● **Passage provided**
Thank Reviewer aKac for the careful and insightful review of our manuscript!

1. The procedure of how LLMCarborn figures out the optimal parallelism is not quite clear. For figuring out the optimal parallelism strategy using LLMCarborn, how different are the strategies returned by LLMCarborn compared to the one solved using the compilation approach, e.g., the one proposed in [1]? [1] https://www.usenix.org/system/files/osdi22-zheng-lianmin.pdf

The primary objective of modeling optimal parallelism in LLMCarbon is to calculate the maximum hardware efficiency for a given combination of hardware and LLM configurations. Hardware efficiency plays a pivotal role in determining both the training duration (Equation 7) and the operational energy (Equation 8) of the system. It's noteworthy that whether LLMs are manually compiled [Narayanan et al., 2021] (Megatron-LM) or automatically compiled [1] on a specific hardware configuration, the maximum hardware efficiency remains constant. The validation of LLMCarbon's optimal parallelism modeling is carried out against the results obtained from manual compilation [Narayanan et al., 2021] (Megatron-LM). As indicated in Figure 7(a) in [1], the throughput achieved through automatic compilation is marginally lower than that achieved through the manual compilation technique (Megatron-LM).

We have revised the procedure explaining how LLMCarbon computes optimal parallelism. Please review the modified sections highlighted in blue in the PDF file. The central concept of optimal parallelism modeling involves the utilization of a polynomial regression model, trained using maximum hardware efficiency data from [Narayanan et al., 2021], to predict the maximum hardware efficiency based on LLM parameters. Each recorded maximum hardware efficiency value corresponds to an optimal number of computing devices (GPUs). Furthermore, LLMCarbon accommodates scenarios involving MoE LLMs and training with a fewer number of computing devices than the optimal configuration dictates.

2. Instead of scaling law, recent LLM pre-training efforts usually leverage a certain training number of tokens, e.g.,1T/1.4T in LLaMA. Would it be sufficient to directly use the number of training tokens instead of loss/perplexity?

In brief, no. The scaling law takes into account not only the number of training tokens but also factors in the model's parameter count and the computational resources utilized during training. Relying solely on the number of training tokens allows us to address only a specific LLM architecture characterized by a predetermined parameter count.

● **Available data**
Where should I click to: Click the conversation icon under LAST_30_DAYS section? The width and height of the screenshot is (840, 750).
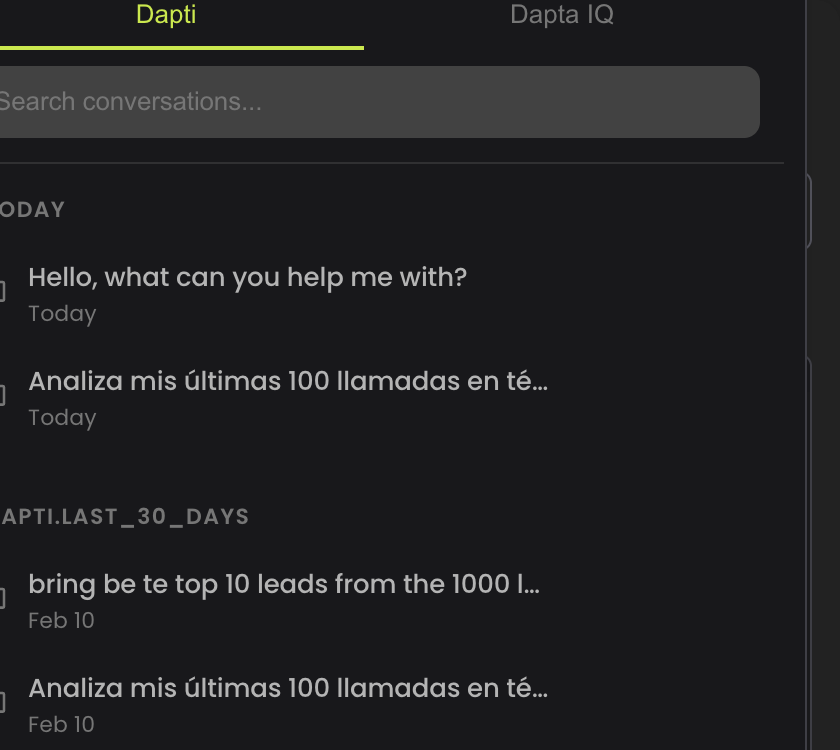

● **Work to complete**
(a) In the reviewer response about LLMCarbon, what kind of model predicts maximum hardware efficiency from LLM parameters?
(b) Carry on with the reviewer response about LLMCarbon, starting right after its final sentence.

● **Answers given**
(a) A polynomial regression model trained on maximum hardware efficiency data from [Narayanan et al., 2021].

(b)
3. It is not clear how to use LLMCarborn to guide the design of future generations of LLM architectures and figure Accelerators. How can one use LLMCarborn to guide the designs of future generations of LLM architecture/training procedures or even AI hardware design?

We have presented four user case studies facilitated by LLMCarbon in Section 6. Specifically, as illustrated in Figure 8, designers can evaluate the carbon footprints and test loss of various prospective LLM architectures to determine potential candidates for future development. Furthermore, by referring to Figure 7, hardware designers can ascertain whether a new generation of TPUs will lead to a reduction or increase in the training carbon footprint of state-of-the-art LLMs.

4. The relationships and connections between the proposed hardware efficiency and metrics like arithmetic intensity and MFU are not clear.

When the architecture of an LLM is fixed, the concept of hardware efficiency pertains to the extent of inactivity exhibited by computational devices, such as GPUs, during the training process of the LLM. This measurement allows LLMCarbon to make estimations regarding the duration of the training process (as specified in Equation 7), as well as the mean energy consumption of these computational devices throughout the LLM training (as elucidated in Equation 8), relying on the values of hardware efficiency. On the contrary, on the same hardware platform, the arithmetic intensity and MFU may be determined by the architecture of the LLM. Some architectures may involve higher arithmetic intensity, others may need a lower one. So the hardware efficiency and the arithmetic intensity are two totally different concepts.